Une étude menée par le site « Le Guide Santé », que France Bleu vous dévoile ce lundi, révèle que près d’un tiers des ophtalmologistes français refusent les nouveaux patients. L’enquête révèle aussi qu’il faut en moyenne deux mois pour obtenir un rendez-vous, avec des fortes disparités régionales.

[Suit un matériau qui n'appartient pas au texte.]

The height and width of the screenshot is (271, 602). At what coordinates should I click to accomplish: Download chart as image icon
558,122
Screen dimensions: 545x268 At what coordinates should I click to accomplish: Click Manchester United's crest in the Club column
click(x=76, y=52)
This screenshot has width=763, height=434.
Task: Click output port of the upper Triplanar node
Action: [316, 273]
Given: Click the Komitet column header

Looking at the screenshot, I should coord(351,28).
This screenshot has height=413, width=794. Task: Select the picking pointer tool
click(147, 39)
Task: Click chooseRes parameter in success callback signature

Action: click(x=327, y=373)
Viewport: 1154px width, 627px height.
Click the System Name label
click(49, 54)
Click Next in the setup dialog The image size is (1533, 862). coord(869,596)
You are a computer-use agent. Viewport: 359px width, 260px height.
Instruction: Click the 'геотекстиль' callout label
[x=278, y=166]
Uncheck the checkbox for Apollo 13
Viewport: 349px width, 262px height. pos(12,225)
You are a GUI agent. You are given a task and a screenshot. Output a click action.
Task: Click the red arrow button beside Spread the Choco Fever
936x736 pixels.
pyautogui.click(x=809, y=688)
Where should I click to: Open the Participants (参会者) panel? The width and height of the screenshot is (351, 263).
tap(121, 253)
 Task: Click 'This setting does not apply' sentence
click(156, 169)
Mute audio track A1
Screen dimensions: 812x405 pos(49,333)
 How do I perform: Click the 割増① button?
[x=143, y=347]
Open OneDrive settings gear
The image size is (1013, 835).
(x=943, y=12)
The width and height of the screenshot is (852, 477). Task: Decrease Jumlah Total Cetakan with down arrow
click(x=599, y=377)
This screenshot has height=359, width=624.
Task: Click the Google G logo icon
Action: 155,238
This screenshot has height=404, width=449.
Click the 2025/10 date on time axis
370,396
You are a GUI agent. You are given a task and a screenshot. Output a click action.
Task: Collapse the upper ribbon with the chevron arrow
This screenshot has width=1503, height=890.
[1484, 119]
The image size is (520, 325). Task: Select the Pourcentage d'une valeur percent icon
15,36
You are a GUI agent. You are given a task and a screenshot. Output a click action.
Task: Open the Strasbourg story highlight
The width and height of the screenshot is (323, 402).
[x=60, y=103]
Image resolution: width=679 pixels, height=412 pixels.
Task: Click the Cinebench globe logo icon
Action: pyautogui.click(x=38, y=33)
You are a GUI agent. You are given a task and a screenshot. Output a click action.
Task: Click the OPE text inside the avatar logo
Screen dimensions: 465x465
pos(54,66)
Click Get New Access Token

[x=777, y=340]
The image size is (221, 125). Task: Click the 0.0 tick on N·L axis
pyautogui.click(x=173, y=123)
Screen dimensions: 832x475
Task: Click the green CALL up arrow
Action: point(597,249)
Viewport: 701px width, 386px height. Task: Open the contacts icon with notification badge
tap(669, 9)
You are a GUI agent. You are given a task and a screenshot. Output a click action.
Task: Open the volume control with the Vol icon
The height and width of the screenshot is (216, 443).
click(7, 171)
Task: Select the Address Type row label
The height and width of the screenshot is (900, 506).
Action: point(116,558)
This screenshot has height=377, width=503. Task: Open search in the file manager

https://www.francebleu.fr/infos/sante-sciences/carte-pres-d-un-tiers-des-ophtalmologistes-refusent-les-nouveaux-patients-1625496723

Il est parfois difficile d'obtenir un rendez-vous chez un ophtalmologue.
Il est parfois difficile d’obtenir un rendez-vous chez un ophtalmologue. © AFP – BURGER/PHANIE

Vouloir prendre un rendez-vous chez l’ophtalmo, c’est un parcours du combattant dans certains départements. L’enquête réalisée par Le Guide santéet révélée par France Bleu ce lundi révèle que près d’un tiers des ophtalmologues français refusent de prendre les nouveaux patients. Pour ceux qui les acceptent, il faut en moyenne 62 jours pour obtenir un rendez-vous en 2021. Un chiffre moyen en amélioration, puisqu’il fallait 63 jours en 2020, renseigne l’enquête. De fortes disparités régionales perdurent, avec parfois plus d’un an pour obtenir un rendez-vous.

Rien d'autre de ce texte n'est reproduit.